Ici l’auteur reproche au Gouvernement provisoire de n’avoir pas prévu la crise de Juin ; là il l’accusera de l’avoir provoquée et d’avoir sciemment attisé cet incendie ; plus loin il flétrira les hommes qui opposèrent l’énergie à la révolte armée ; mais auparavant il les blâmait d’avoir augmenté le mal en temporisant. Ainsi, cet auteur croit encore à la toute-puissance des hommes, c’est-à-dire à la tyrannie providentielle du génie mis au service du bien. Si quelque chose montre l’inanité de cette doctrine, c’est précisément l’histoire du Gouvernement de Février.

On sauve un peuple enfant ou un peuple imbécile qui n’a pas plus conscience de ses droits que de ses devoirs : on ne sauve pas un peuple affranchi par la Déclaration de 89 : lui seul est capable de cette œuvre gigantesque, pourvu qu’il ait non pas seulement le désir, mais l’intelligence de la liberté.
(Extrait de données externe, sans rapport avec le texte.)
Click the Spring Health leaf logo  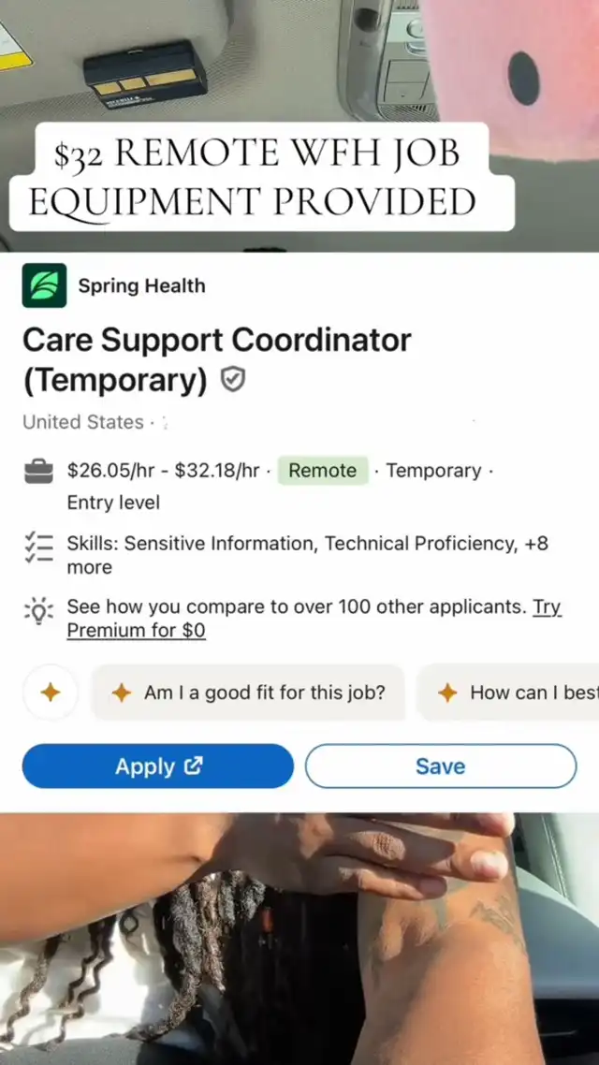44,285
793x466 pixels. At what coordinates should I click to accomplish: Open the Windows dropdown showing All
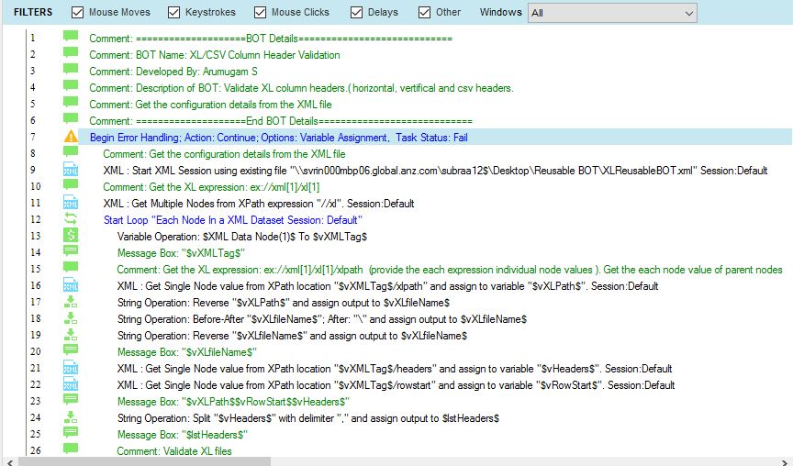612,13

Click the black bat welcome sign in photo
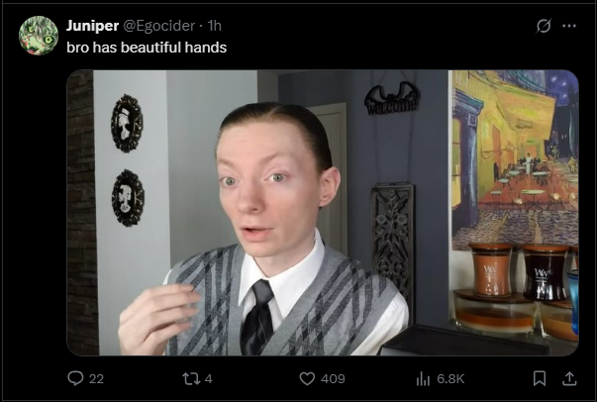(392, 98)
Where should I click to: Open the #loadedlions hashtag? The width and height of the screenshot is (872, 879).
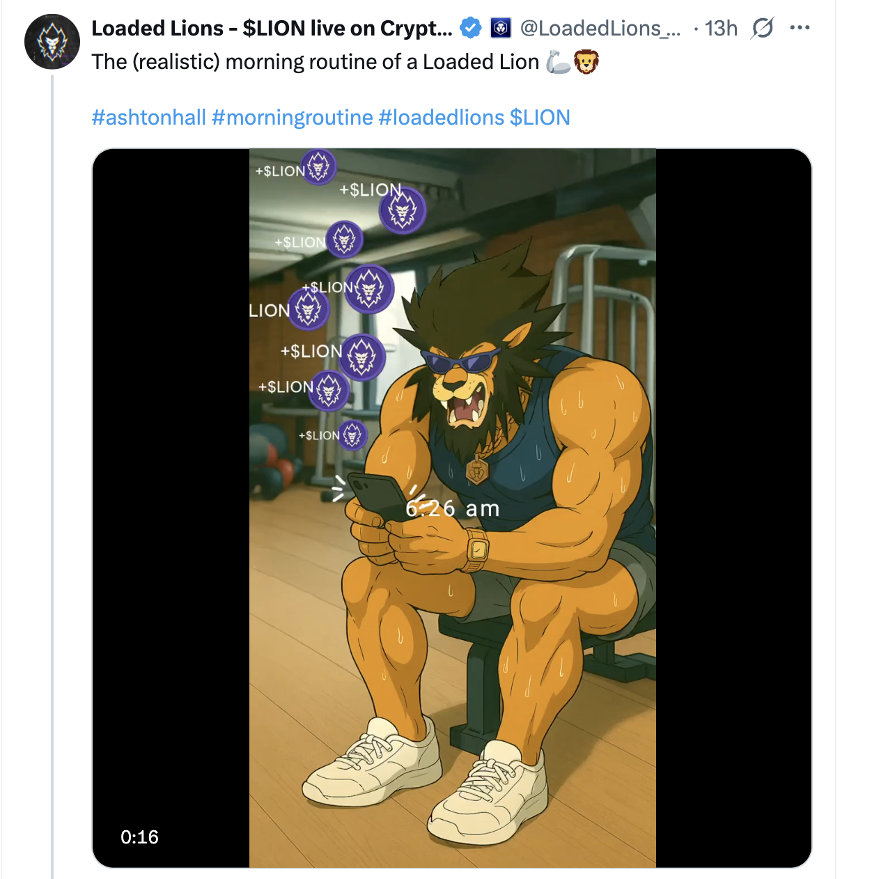tap(442, 117)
89 en rompant ses entraves lui a rendu sa responsabilité : sous un gouvernement monarchique le pouvoir assume cette responsabilité en absorbant ses droits, — sous un gouvernement libre, c’est le peuple qui répond de la liberté.

M. Vermorel a cru sans doute qu’en fouillant dans tous ces douloureux souvenirs il y trouverait des enseignements ; il n’y a recueilli que des ferments de haine pour l’avenir : est-ce la faute de sa méthode ? ou celle de son esprit ?…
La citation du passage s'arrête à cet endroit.